Urbanization is the result of an increase in population in urban areas. Urban areas differ from rural areas due to numerical and occupational differences in population. For the most part, urban areas have more inhabitants with more industrial professions than the less populated, more agriculture-centric rural areas. Each country sets certain criteria to distinguish urban areas; “some countries define any place with a population of 2,500 or more as urban; others set a minimum of 20,000.”


These six numbers represent urban development in the world:

  • 54.5 percent
    In 2016, more than half of the world’s population resided in urban areas. From 30 percent in 1950, the urban population of the world has grown rapidly. An estimated 54.5 percent of the globe now resides in urban agglomerates. By 2030, 60 percent of the world is expected to reside in urban areas.
  • 33.2 million
    The biggest city in the world today, Tokyo, has a population of 33.2 million. Tokyo’s high population, over 10 million, qualifies the city as a megacity. In 1970, Tokyo and New York were the only megacities in the world.
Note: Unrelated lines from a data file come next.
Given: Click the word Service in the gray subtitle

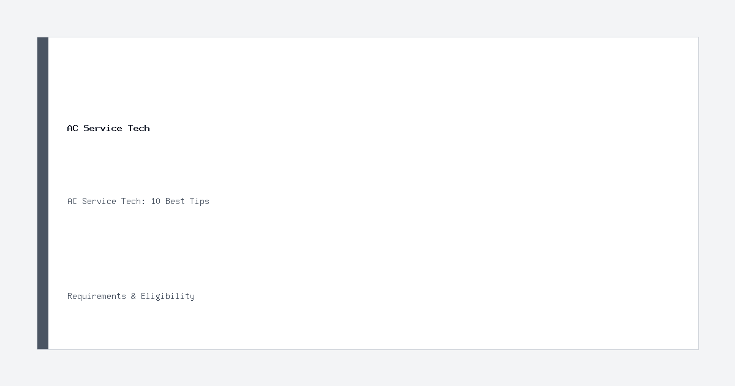Looking at the screenshot, I should [x=99, y=201].
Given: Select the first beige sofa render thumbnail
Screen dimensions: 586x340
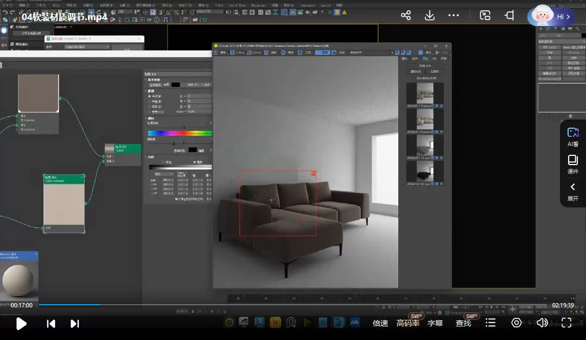Looking at the screenshot, I should 425,93.
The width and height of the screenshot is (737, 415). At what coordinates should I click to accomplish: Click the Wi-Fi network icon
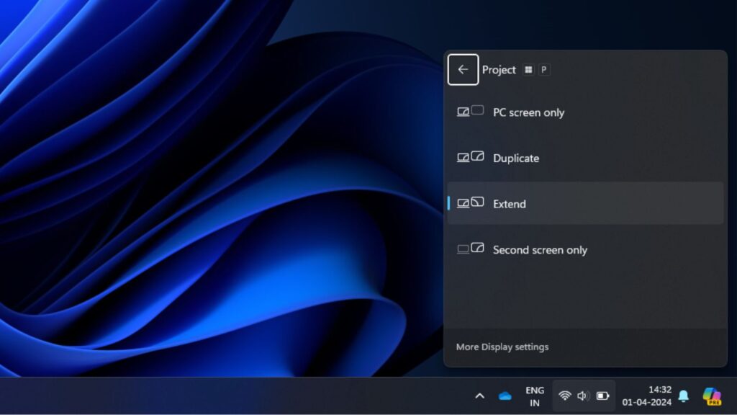tap(565, 396)

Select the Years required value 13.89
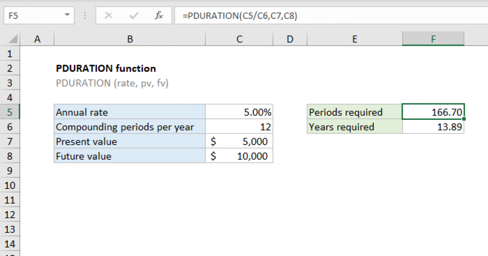tap(433, 127)
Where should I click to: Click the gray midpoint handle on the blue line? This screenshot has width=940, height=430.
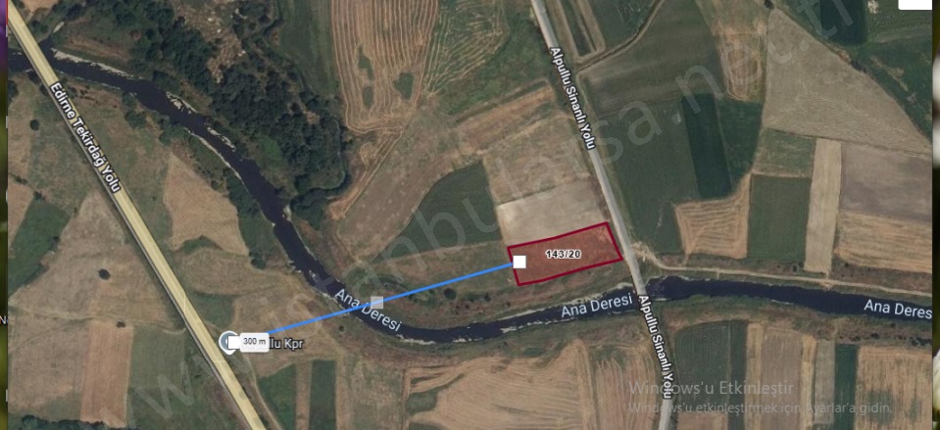click(376, 302)
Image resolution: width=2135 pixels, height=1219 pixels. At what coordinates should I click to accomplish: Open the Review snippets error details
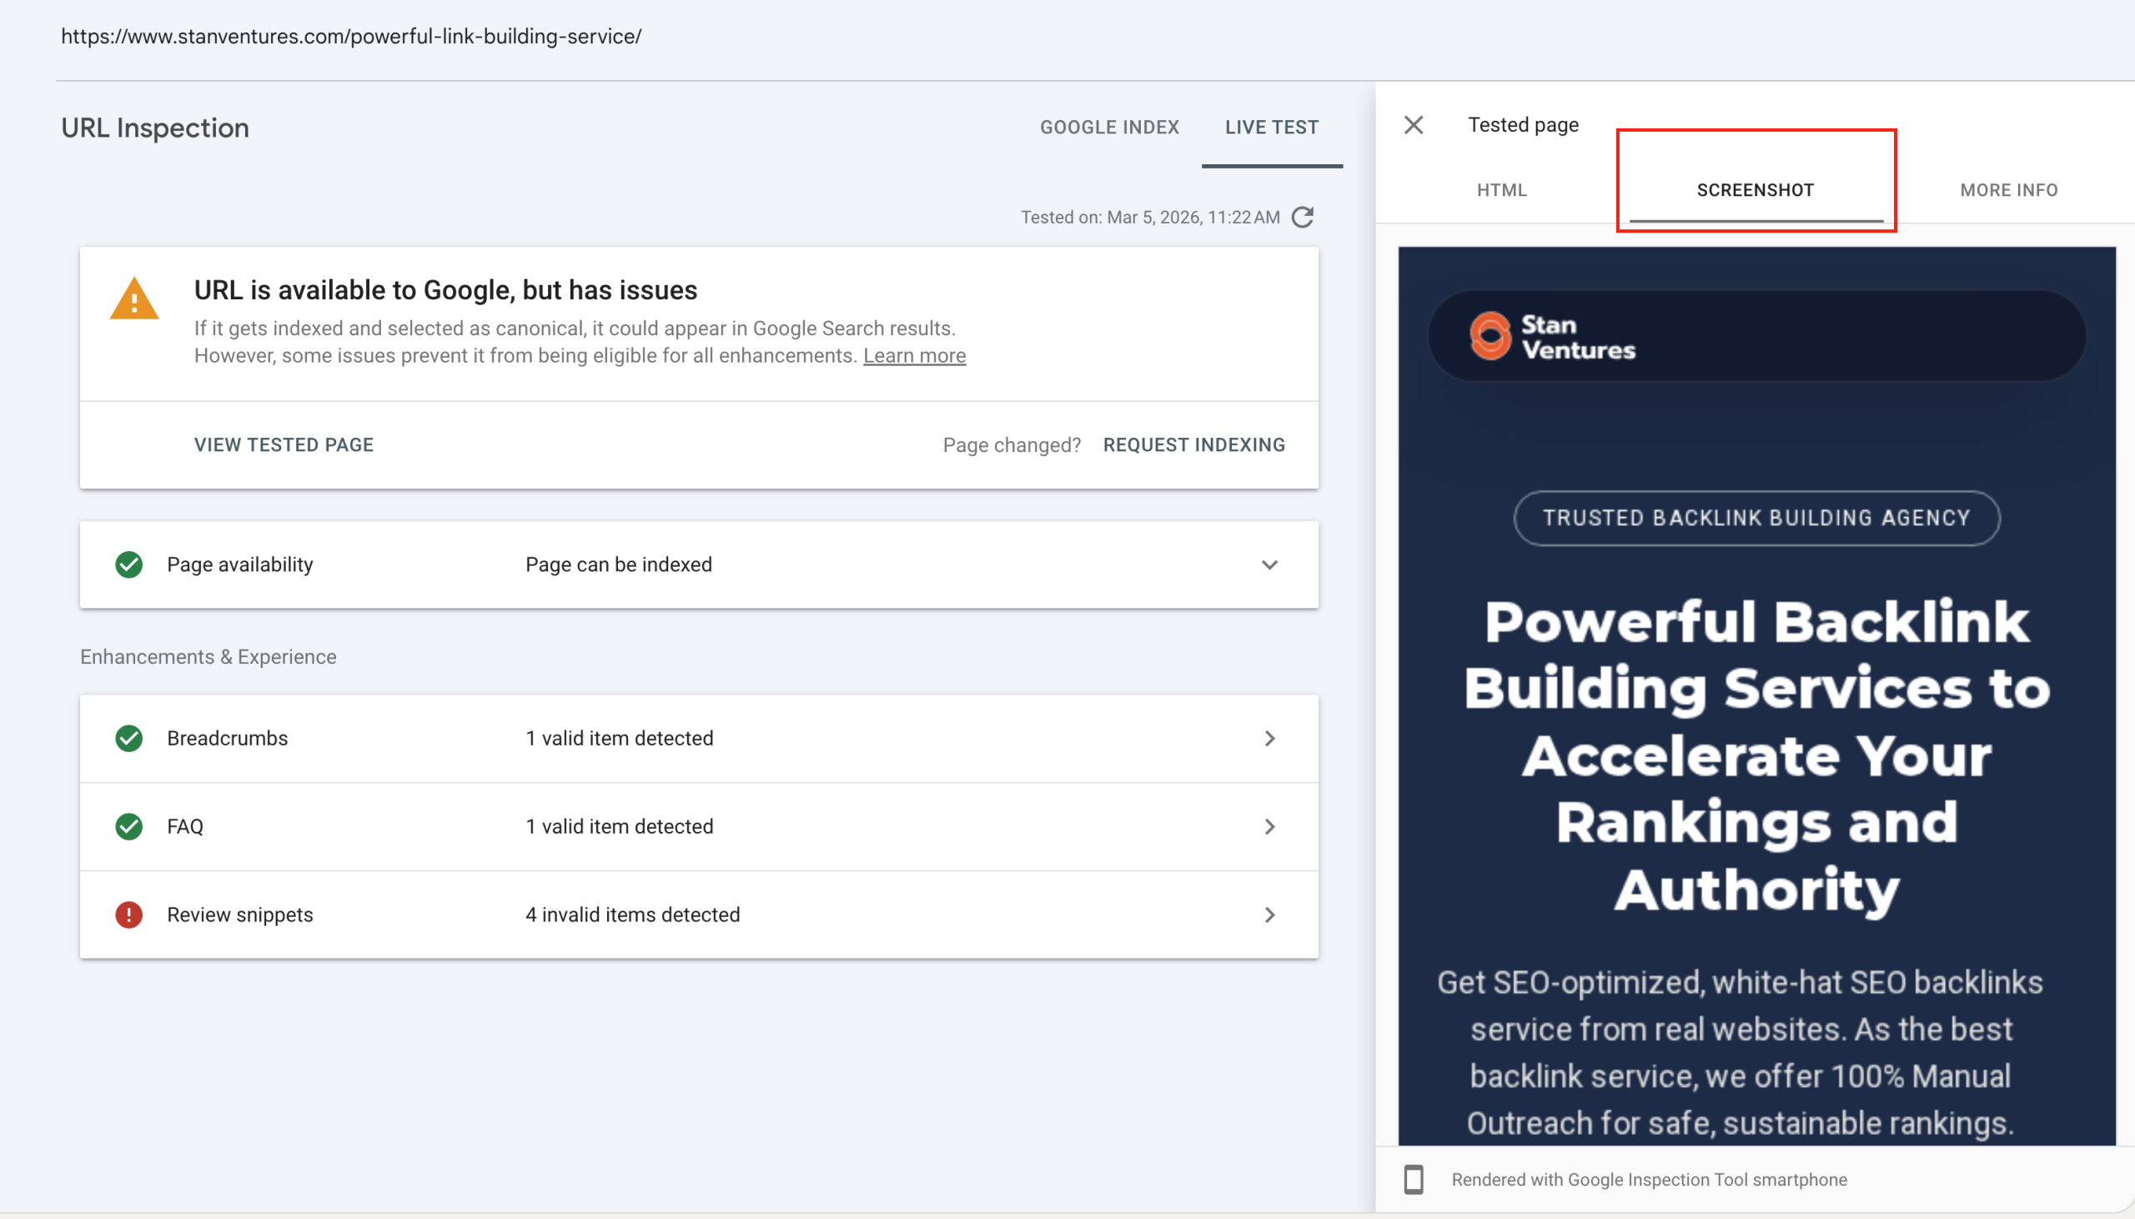coord(1270,915)
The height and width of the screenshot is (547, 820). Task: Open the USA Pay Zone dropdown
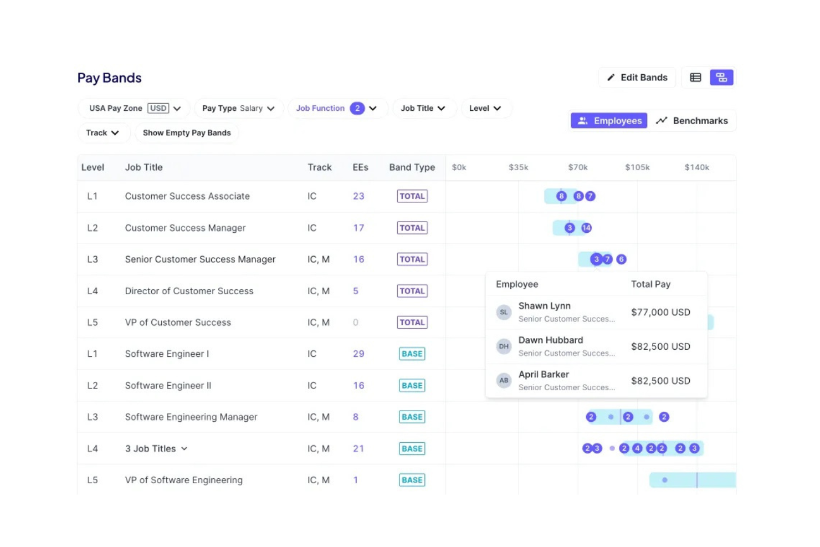(x=135, y=109)
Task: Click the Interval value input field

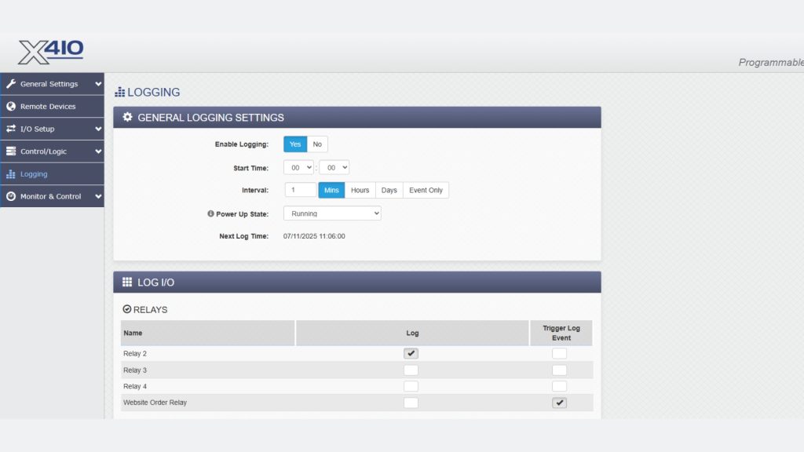Action: point(300,190)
Today, Tokyo is one of 23 megacities, including 13 in Asia, four in Latin America and two each in Africa, Europe and North America.
  • $600 million
    UN-Habitat has set aside $600 million to focus exclusively on urbanization issues, including “growth of slums, inadequate and out of date infrastructure and escalating poverty and unemployment.” While urbanization brings many positive changes, the related potential for dislocation and destabilization is the focus of the UN-Habitat for a better urban future.
  • 99 percent
    According to the Center for Strategic and International Studies 2015 report, “nearly 99 percent of urbanization between now and 2050 will take place in the developing world.” The report maps out urbanization as an economic opportunity for donors of developing nations, as long as urban challenges are addressed.
  • 80 percent
    In 2013, the World Bank reported that over 80 percent of global goods and services are produced in cities. Just the year before, “large cities made up 33 percent of the world’s global population, but produced more than 55 percent of all global economic output.” The amount of goods and services produced in cities exceeds those produced elsewhere in the world.
  • 82 percent
    The most urbanized region in the world is Northern America, with 82 percent urbanization, according to the U.N. Latin America and the Caribbean follow with 80 percent urbanization and Europe with 73 percent urbanization. Africa and Asia are urbanizing faster than any other region. While they are mostly rural now, Africa and Asia are projected to become 56 and 64 percent urban respectively by 2050.

Urbanization is spreading across the world at a growing pace. If managed properly, urbanization in developing countries can help lift many people out of poverty by providing better access to jobs, education and services. Supporting this goal is a worldwide effort.